WGCNA results showed that green was positively with associated with tumor-adjacent cancer and contained a total of 241 up-regulated mRNAs and 2 up-regulated lncRNAs (CTD-2510F5.4 and TMPO-AS1). In this study, CTD-2510F5.4 were significantly up-regulated in LUAD. Moreover, CTD-2510F5.4 was also found to be differentially expressed in another study that used RNA-seq data from TCGA and two independent experiments [1, 25], which supports the reliability of our results. Li et al. showed that TMPO-AS1 was revealed to be prognostic biomarker for LUAD [17]. Peng et al. reported that TMPO-AS1 could affect the prognosis of LUAD patients through regulating cell cycle and cell adhesion [16]. Herein, we found that TMPO-AS1 was significantly up-regulated in LUAD. Hence, we further confirmed that TMPO-AS1 might be prognostic biomarker for LUAD. According to the functional annotation of 241 mRNAs in green modules, cell cycle, DNA replication and p53 signaling pathway were three significantly enriched pathways. Therefore, we speculated that CTD-2510F5.4 and TMPO-AS1 might involve in the development of LUAD by regulating signaling pathway of cell cycle, DNA replication and p53 signaling pathway.

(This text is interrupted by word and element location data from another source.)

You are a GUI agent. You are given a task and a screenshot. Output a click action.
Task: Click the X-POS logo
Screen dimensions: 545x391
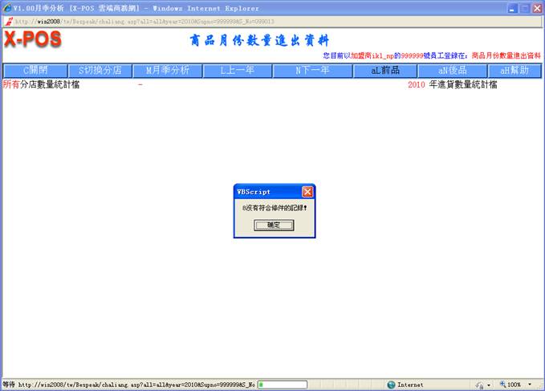32,39
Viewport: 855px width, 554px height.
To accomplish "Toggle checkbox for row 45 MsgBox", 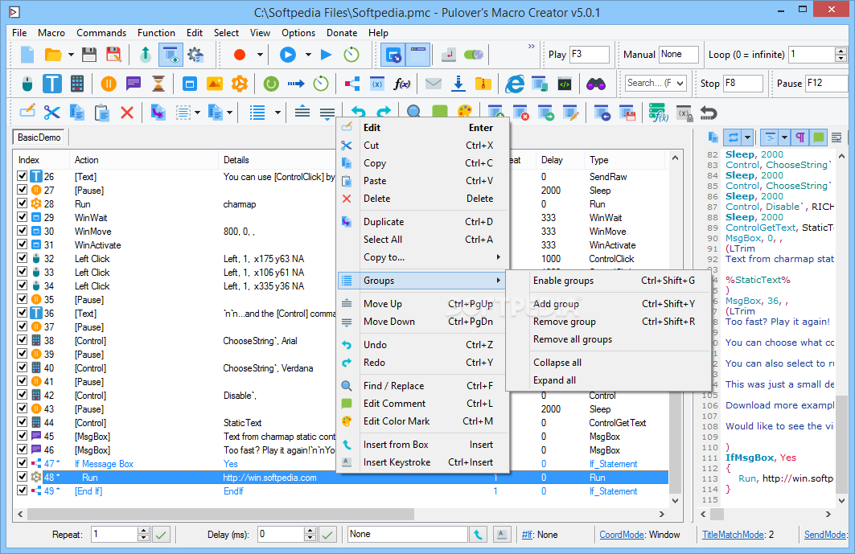I will click(22, 437).

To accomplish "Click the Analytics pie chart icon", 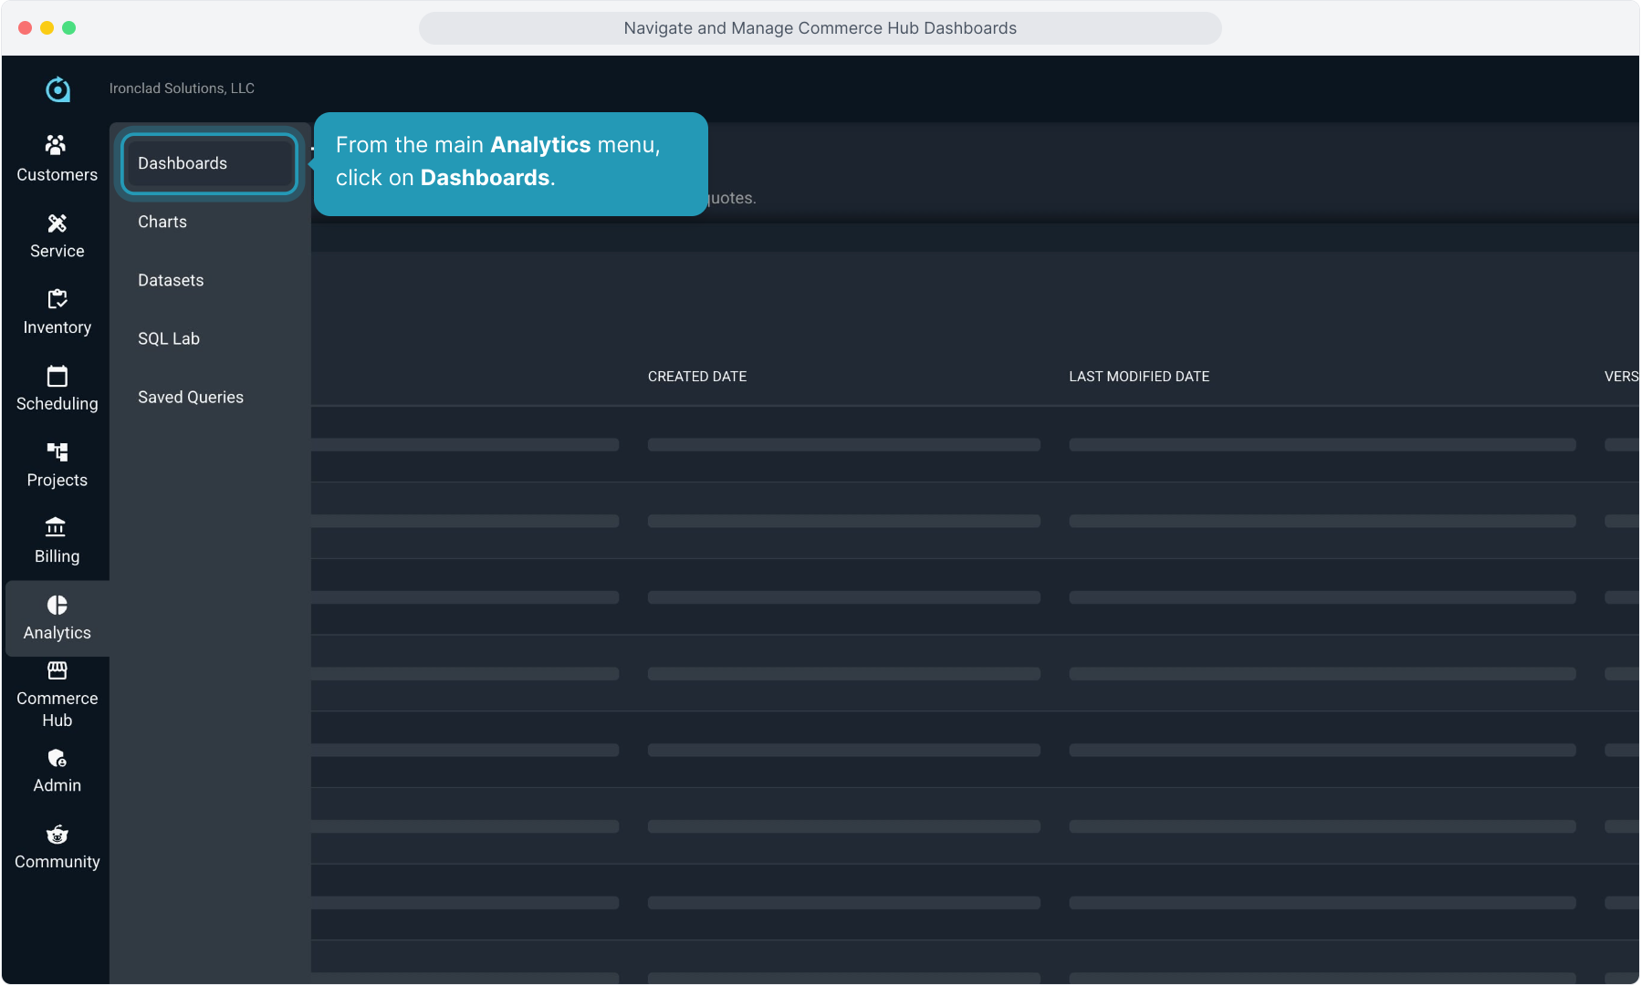I will click(x=57, y=606).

In summary, we identified 1364 DEmRNAs and 260 DElncRNAs in LUAD compared to normal tissues. The feature selection procedure and classification model assay was to obtain eight optimal diagnostic lncRNAs biomarkers for LUAD. WGCNA was used to identify mRNAs-lncRNAs co-expression networks, and we obtained three lncRNAs (RP11-389C8.2, CTD-2510F5.4 and TMPO-AS1), which were related to LUAD, and built lncRNAs-mRNAs co-expression networks. However, there are limitations to our study. Firstly, the sample size in the confirmation by qRT-PCR was small and large numbers of samples of LUAD are needed for further research. Secondly, these DEmRNAs and DElncRNAs in LUAD were identified and the bio-function was not studied. Therefore, in vivo and in vitro experiments were necessary to illuminate the biological roles of DEmRNAs and DElncRNAs in LUAD in the future work.